Tutto ciò grazie ai file e documenti strettamente riservati – fra cui lo schema per la costruzione di un circuito stampato indispensabile per il funzionamento del LiDAR – sottratti da Levandosky prima di lasciare Google. La scoperta del presunto furto è avvenuta a seguito di un controllo sul computer utilizzato dall'ingegnere. I responsabili della sicurezza di Waymo hanno deciso di procedere all'analisi della macchina, quando un impiegato ha ricevuto per errore un'insolita mail inviata da uno dei fornitori dei componenti per produrre i LiDAR e che riportava come oggetto "Otto Files".
Il messaggio comprendeva un allegato contenente i progetti per il circuito stampato di LiDAR e secondo Waymo non solo sono esattamente gli schemi costruttivi di sua proprietà, ma erano anche indirizzati a soggetti inseriti nell'organico di Uber. Ma non è tutto. Gli avvocati di Waymo intravedono la premeditazione nel comportamento di Lewandosky, sostenendo che le sue azioni siano parte di un piano ben progettato e architettato.

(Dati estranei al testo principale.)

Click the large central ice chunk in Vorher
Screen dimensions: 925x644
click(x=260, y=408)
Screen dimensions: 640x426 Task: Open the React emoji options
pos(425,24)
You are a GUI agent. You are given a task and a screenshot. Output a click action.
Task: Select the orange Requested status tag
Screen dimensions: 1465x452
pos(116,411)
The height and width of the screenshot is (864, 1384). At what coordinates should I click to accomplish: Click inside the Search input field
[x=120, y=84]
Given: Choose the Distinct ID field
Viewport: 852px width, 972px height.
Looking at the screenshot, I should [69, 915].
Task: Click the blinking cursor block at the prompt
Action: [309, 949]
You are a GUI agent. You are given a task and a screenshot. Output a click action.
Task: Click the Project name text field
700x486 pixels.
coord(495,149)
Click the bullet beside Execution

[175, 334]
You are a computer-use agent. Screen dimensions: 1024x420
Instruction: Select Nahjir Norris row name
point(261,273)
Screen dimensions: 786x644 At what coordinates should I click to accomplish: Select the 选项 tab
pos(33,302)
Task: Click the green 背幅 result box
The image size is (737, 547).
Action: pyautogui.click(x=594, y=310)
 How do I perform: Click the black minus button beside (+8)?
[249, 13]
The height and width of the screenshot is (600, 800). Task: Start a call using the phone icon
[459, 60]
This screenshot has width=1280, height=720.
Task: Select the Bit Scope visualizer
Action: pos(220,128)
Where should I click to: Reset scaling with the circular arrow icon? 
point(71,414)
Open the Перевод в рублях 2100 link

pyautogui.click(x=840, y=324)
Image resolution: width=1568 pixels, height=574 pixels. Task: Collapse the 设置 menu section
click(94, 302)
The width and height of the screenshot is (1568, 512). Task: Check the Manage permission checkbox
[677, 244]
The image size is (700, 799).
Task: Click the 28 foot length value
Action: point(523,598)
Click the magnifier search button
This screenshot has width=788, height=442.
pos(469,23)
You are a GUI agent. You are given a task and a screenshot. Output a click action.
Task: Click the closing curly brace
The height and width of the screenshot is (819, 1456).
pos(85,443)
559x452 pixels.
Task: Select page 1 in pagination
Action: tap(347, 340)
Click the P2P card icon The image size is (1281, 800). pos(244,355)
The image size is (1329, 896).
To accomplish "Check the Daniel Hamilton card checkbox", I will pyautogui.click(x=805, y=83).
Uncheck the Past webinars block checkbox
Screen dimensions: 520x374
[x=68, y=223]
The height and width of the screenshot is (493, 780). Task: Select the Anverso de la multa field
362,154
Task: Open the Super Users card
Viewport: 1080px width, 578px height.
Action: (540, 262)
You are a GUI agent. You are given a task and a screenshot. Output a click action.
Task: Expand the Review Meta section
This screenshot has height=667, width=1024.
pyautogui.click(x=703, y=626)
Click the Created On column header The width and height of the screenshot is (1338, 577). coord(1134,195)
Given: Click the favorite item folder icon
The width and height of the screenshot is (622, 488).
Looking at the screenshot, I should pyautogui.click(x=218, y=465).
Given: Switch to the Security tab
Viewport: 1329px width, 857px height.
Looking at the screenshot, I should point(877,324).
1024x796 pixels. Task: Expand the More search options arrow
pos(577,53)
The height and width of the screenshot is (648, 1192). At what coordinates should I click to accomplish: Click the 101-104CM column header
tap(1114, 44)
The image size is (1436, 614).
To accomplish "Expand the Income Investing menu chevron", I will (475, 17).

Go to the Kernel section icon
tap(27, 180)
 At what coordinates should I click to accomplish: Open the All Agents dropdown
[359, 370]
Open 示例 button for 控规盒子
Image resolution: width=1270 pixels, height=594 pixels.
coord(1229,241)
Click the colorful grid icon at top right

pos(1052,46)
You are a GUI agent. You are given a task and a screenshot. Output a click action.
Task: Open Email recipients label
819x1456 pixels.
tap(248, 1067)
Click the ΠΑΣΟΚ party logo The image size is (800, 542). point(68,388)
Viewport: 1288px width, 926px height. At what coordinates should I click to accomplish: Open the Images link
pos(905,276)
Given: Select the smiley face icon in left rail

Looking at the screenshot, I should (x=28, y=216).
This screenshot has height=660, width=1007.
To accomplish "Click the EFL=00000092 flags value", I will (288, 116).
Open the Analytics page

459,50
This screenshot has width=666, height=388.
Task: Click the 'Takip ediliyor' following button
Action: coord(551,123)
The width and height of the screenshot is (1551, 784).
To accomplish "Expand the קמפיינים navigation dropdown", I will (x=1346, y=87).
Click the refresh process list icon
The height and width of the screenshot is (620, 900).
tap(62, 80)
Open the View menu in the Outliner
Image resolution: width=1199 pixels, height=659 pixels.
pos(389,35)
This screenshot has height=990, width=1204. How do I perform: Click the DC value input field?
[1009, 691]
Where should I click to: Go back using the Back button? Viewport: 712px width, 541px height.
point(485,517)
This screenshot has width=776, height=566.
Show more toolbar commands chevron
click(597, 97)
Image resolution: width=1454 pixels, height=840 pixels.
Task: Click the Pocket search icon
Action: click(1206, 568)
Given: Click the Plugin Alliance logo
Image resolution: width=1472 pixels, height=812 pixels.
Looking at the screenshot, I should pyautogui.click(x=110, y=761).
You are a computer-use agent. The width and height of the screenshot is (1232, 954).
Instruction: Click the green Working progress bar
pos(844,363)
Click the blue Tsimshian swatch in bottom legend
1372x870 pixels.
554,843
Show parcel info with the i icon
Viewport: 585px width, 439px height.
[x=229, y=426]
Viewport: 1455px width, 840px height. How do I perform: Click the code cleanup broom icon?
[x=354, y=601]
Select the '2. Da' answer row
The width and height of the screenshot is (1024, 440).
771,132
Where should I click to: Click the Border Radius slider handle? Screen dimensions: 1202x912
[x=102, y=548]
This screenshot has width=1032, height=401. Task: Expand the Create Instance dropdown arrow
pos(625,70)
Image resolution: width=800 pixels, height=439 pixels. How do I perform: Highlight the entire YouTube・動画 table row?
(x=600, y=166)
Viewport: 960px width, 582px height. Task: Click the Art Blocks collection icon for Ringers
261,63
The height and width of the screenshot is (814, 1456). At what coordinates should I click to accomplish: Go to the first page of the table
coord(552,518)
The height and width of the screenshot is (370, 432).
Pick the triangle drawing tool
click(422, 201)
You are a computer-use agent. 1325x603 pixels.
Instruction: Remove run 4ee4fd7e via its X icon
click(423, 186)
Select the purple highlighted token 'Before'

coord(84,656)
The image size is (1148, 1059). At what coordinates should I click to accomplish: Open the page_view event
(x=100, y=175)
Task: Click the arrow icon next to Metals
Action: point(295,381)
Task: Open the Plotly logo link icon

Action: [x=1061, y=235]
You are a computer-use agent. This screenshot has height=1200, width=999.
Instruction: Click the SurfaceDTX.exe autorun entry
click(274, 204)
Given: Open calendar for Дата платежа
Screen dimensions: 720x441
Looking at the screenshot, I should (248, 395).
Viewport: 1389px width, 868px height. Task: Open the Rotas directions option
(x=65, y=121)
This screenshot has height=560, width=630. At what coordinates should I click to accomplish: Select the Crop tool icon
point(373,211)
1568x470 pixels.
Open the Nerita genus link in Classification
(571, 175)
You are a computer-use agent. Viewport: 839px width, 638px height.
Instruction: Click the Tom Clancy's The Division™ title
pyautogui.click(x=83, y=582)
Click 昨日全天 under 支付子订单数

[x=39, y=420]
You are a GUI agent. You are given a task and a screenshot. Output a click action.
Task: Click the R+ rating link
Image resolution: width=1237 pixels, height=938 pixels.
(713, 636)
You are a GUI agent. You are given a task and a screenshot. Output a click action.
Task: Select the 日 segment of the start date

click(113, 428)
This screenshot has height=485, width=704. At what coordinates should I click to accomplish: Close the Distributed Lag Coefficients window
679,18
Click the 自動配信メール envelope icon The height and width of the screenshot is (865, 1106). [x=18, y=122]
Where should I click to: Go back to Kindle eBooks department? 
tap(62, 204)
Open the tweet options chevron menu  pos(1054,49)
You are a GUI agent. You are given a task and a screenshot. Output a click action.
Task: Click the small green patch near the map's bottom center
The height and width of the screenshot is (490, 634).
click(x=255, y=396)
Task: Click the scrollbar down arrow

Parrebbe, infatti, che mesi prima delle sue dimissioni, il tecnico avrebbe rivelato ad alcuni colleghi di voler replicare le conoscenze di Waymo a favore di un concorrente. Inoltre, sempre secondo Google, sembra al quanto curioso l'improvviso interesse di Uber verso il mercato della guida autonoma e una serie di coincidenze – riportate dai legali – rendono la storia ancora più intricata. Levandowski visitò la sede di Uber a San Francisco il 14 gennaio 2016, il giorno seguente avviò la fondazione di Otto e meno di due settimane dopo lasciò Google senza preavviso; ad agosto dello stesso anno Uber formalizzò l'acquisizione di Otto per 680milioni di dollari. "Prendiamo seriamente in considerazione le accuse e approfondiremo attentamente la questione" ha commentato Uber.